Aquel mismo día y en la hora en que el ángel se marchó, este mismo ángel se apareció en aquella forma al hermano Bernardo que volvía de Santiago y estaba a la orilla de un gran río y le saludó en su lengua:

– ¡Dios te dé paz, buen hermano!

No salía de su extrañeza el hermano Bernardo al ver la apostura del joven y escuchar el habla de su patria, con el saludo de paz y el semblante festivo.

– ¿De dónde vienes buen joven?, le preguntó.

– Vengo de tal lugar, donde se halla san Francisco. He ido para hablar con él; pero no he podido, porque estaba en el bosque absorto en la contemplación de las cosas divinas. Y no he querido molestarle. En el mismo lugar, están los hermanos Maseo, Gil y Elías.


Luego el ángel dijo al hermano Bernardo:

– ¿Por qué no pasas a la otra parte?

– Tengo miedo, porque veo que hay mucha profundidad

– Pasemos los dos juntos, no tengas miedo, dijo el ángel.

Y tomándolo de la mano, en un abrir y cerrar de ojos, lo puso al otro lado del río.

Entonces, el hermano Bernardo cayó en la cuenta de que era un ángel de Dios y exclamó con gran reverencia y gozo:

– ¡Oh ángel bendito de Dios, dime cuál es tu nombre!


– ¿Por qué preguntas por mi nombre, que es maravilloso?


Dicho esto desapareció, dejando al hermano Bernardo consolado hasta el punto que hizo todo aquel viaje lleno de alegría


En la vida de SAN FELIPE BENICIO (1233-1285), Prior general de la Orden de los servitas de María, se cuenta que el día 2 de junio de 1259, cuando estaba celebrando su primera misa, todos los presentes, al momento de la elevación, oyeron un canto tan hermoso y sublime que quedaron como fuera de sí de emoción, pues parecía que un coro invisible de ángeles entonaba el Santo, Santo, Santo…

De esta manera, el cielo ratificaba la decisión que habían tomado los superiores de ordenarlo sacerdote, a pesar de las reticencias de algunos por parecer demasiado insignificante, humanamente hablando, para ser sacerdote.


SANTA FRANCISCA ROMANA (1384-1440) veía continuamente a su ángel.

Lo veía a su derecha. Si alguien hacía algo malo en su presencia, Francisca lo veía taparse la cara con las manos.

Despedía una luz tan grande que no lo podía mirar fijamente.

A veces, disminuía su resplandor para que pudiera verlo y Francisca lo miraba con ternura
e, incluso, se atrevía a posar su mano sobre la cabeza de su celestial compañero.

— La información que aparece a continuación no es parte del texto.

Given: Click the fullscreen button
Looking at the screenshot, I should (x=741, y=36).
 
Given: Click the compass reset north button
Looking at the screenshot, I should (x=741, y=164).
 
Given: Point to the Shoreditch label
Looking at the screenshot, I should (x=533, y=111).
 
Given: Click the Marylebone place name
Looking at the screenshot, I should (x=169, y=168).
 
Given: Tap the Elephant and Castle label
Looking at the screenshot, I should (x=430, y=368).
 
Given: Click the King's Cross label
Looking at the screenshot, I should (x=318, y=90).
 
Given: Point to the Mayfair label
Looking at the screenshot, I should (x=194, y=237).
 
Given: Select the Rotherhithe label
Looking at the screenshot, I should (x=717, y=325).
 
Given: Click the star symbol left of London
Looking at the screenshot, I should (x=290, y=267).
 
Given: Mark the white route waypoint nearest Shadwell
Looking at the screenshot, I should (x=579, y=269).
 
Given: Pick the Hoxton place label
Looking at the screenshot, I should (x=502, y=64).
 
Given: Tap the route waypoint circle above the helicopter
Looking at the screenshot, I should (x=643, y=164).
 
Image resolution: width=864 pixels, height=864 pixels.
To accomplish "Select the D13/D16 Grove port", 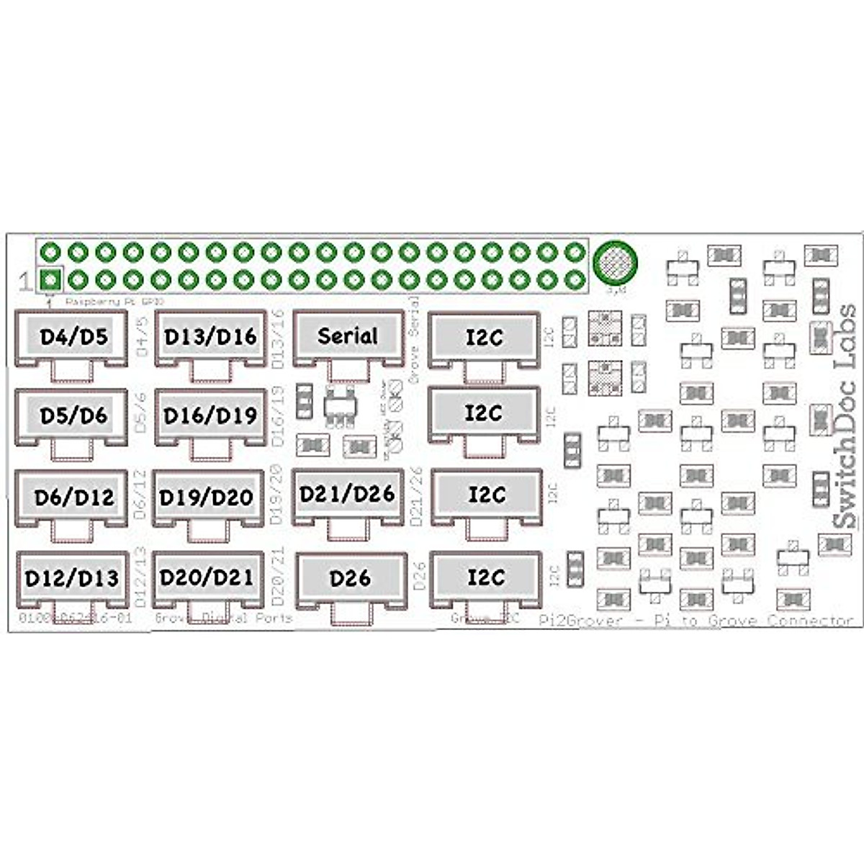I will coord(210,337).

SAN FRANCISCO DE REGIS (1597-1640) tenía mucha devoción a los ángeles y, especialmente, a su ángel custodio, al que le encomendaba todas sus buenas obras para que las presentara ante Dios.

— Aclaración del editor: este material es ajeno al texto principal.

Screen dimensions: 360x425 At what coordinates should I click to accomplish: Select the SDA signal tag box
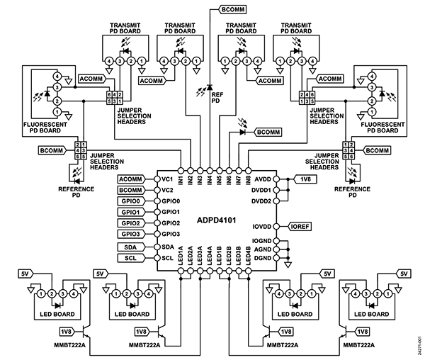(x=130, y=246)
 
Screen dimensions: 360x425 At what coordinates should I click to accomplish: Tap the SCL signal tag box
(x=130, y=257)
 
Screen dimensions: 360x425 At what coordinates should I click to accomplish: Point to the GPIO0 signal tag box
(x=130, y=201)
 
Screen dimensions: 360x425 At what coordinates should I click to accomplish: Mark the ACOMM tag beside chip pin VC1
(x=130, y=179)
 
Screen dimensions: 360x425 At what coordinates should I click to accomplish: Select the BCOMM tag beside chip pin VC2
(x=130, y=191)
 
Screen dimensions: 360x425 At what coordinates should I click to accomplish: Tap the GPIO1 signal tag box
(x=130, y=212)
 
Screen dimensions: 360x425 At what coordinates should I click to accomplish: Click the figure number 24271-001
(x=420, y=345)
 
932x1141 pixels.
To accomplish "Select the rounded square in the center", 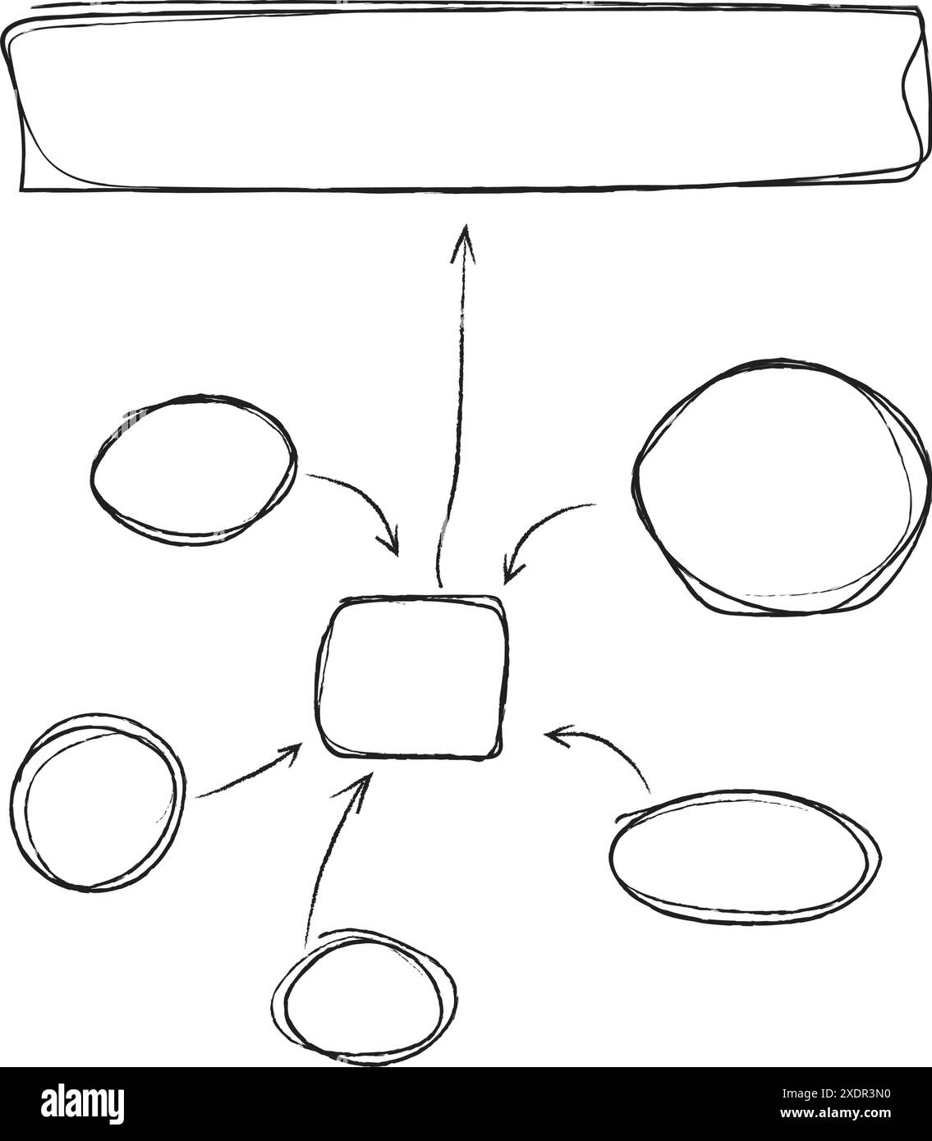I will pos(411,676).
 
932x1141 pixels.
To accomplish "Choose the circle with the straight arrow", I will pos(96,801).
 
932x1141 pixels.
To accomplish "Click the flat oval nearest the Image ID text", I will pos(745,857).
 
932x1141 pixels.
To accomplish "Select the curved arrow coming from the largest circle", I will pos(542,529).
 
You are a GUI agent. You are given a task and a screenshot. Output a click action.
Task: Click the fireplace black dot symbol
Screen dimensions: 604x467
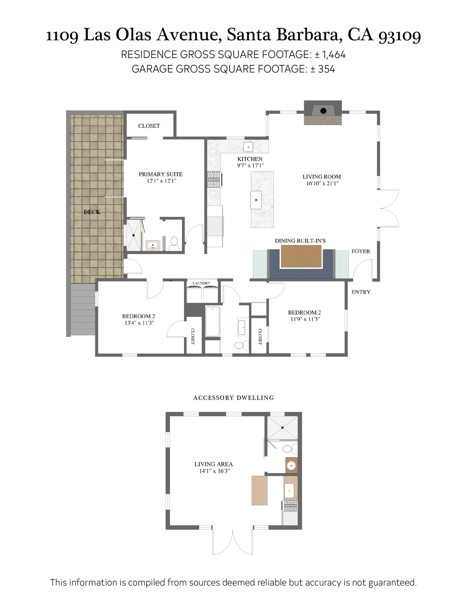[323, 111]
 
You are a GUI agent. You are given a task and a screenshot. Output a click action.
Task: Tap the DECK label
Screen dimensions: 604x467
[92, 212]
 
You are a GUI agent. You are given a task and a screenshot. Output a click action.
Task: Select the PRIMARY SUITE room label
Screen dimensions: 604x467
[161, 174]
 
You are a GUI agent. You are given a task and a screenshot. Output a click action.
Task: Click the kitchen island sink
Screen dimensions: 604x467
[256, 200]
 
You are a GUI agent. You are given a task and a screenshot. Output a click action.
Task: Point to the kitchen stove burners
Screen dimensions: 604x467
[213, 180]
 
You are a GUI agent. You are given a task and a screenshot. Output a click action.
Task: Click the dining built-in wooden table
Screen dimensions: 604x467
[301, 256]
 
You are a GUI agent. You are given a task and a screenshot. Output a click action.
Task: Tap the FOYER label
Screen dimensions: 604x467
[361, 251]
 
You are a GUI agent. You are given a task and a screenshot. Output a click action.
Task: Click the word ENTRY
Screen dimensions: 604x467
[361, 292]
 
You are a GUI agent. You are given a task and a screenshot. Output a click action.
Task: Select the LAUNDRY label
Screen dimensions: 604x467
[201, 283]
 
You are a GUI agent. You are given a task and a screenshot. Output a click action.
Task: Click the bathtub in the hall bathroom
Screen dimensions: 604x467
[212, 321]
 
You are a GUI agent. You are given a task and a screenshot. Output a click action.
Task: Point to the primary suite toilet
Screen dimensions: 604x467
[174, 242]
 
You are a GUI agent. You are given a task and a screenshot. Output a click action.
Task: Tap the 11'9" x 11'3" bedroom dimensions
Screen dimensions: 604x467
[305, 319]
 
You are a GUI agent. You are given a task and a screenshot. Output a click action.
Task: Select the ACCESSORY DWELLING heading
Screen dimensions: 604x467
[233, 398]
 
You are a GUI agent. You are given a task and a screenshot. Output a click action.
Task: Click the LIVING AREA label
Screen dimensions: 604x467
[213, 464]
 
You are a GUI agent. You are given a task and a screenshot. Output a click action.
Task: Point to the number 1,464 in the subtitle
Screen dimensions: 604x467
[334, 55]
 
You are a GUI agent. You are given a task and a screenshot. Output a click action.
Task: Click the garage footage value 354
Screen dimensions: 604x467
[326, 69]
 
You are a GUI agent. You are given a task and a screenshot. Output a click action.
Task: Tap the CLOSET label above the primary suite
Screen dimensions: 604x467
[149, 126]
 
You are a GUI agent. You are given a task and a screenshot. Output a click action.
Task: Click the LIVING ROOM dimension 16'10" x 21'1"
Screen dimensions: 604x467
[322, 183]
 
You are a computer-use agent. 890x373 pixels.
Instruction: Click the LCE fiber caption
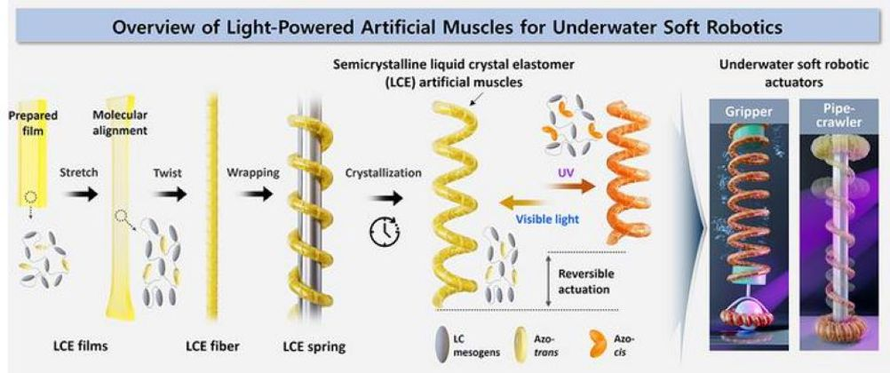pyautogui.click(x=209, y=342)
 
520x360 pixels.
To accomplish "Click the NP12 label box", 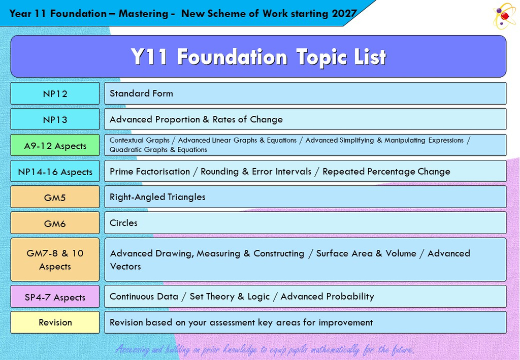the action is [x=55, y=93].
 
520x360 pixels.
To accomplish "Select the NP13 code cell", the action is [x=55, y=119].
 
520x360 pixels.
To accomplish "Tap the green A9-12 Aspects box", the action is [x=55, y=145].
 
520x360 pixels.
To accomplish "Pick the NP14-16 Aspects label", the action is [x=55, y=172].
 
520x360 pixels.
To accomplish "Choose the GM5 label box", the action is [x=55, y=197].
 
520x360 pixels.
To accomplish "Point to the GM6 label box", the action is [x=55, y=223].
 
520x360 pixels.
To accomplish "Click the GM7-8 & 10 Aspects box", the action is [x=55, y=259].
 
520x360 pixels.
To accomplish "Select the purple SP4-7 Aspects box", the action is [x=55, y=297].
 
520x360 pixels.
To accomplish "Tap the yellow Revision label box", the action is [x=55, y=322].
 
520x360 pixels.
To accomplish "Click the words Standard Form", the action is [x=141, y=93].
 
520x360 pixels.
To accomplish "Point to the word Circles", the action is [x=123, y=223].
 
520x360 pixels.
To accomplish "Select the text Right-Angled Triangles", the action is [x=157, y=197].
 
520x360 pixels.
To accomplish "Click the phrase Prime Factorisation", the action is [x=150, y=172].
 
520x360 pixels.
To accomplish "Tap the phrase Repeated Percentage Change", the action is [x=386, y=172].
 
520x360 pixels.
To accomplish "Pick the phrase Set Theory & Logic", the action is [x=230, y=297].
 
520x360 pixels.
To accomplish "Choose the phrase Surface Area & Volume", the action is [x=366, y=253].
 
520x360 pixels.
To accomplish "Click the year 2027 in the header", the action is [x=344, y=14].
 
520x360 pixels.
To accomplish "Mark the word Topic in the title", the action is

No pasaba nunca junto a una iglesia sin invocar al ángel guardián de la iglesia o de la parroquia y a los ángeles de sus habitantes.

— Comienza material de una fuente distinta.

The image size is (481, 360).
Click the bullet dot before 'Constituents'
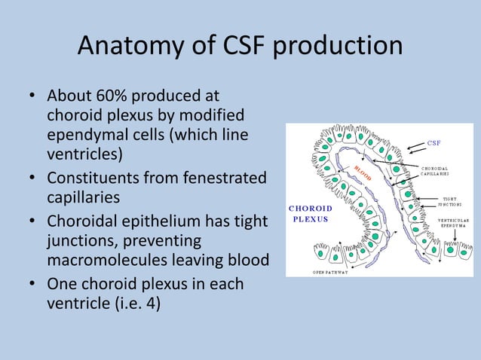(x=32, y=179)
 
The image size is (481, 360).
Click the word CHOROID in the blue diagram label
(x=310, y=208)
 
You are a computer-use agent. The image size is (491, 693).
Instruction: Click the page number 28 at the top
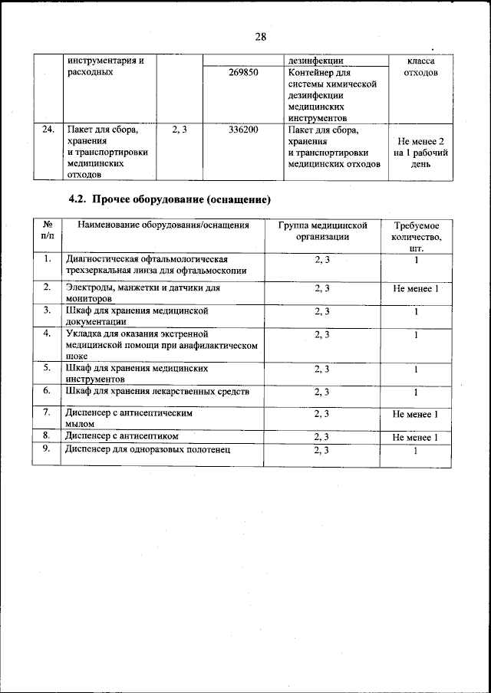pyautogui.click(x=260, y=37)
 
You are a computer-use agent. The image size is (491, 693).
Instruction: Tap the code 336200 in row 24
pyautogui.click(x=243, y=130)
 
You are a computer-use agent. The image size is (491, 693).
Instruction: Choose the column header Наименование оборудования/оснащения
pyautogui.click(x=159, y=225)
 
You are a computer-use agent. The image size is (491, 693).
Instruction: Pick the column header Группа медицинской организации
pyautogui.click(x=322, y=231)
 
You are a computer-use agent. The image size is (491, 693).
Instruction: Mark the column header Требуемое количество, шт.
pyautogui.click(x=416, y=237)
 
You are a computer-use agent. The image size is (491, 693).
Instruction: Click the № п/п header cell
pyautogui.click(x=48, y=231)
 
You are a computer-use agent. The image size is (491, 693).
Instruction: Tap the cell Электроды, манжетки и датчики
pyautogui.click(x=143, y=293)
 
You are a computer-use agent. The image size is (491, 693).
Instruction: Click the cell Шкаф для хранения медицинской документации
pyautogui.click(x=137, y=317)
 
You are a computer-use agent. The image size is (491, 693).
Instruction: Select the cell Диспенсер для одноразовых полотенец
pyautogui.click(x=149, y=450)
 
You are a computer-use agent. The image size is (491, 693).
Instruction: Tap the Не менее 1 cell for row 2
pyautogui.click(x=415, y=288)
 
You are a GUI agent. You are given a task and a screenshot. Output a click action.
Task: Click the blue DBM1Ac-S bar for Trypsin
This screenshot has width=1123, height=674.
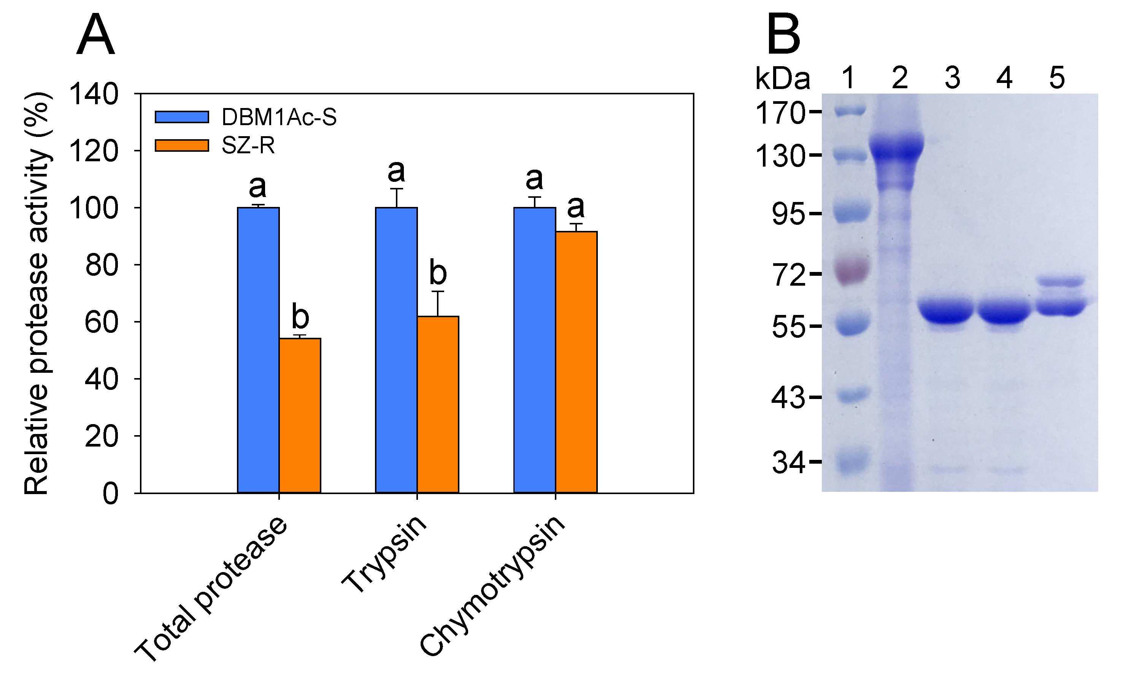396,350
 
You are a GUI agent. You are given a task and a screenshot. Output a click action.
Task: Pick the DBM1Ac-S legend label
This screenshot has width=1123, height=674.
279,117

Igualmente, cuando pasaba junto a un cementerio, se encomendaba a los ángeles de todos los difuntos enterrados allí y oraba por ellos, enviándoles su bendición sacerdotal.

Un día, pasaba por una calle, cuando una mano invisible lo detuvo y no podía caminar.

En ese momento, desde la ventana de una casa vecina le pidieron a gritos que subiera, pues había una persona moribunda.

Él subió a la casa y escuchó en confesión al moribundo y le dio los últimos sacramentos.

Él nunca dudó que había sido su ángel quien le había detenido para que pudiera atender a aquel enfermo a bien morir.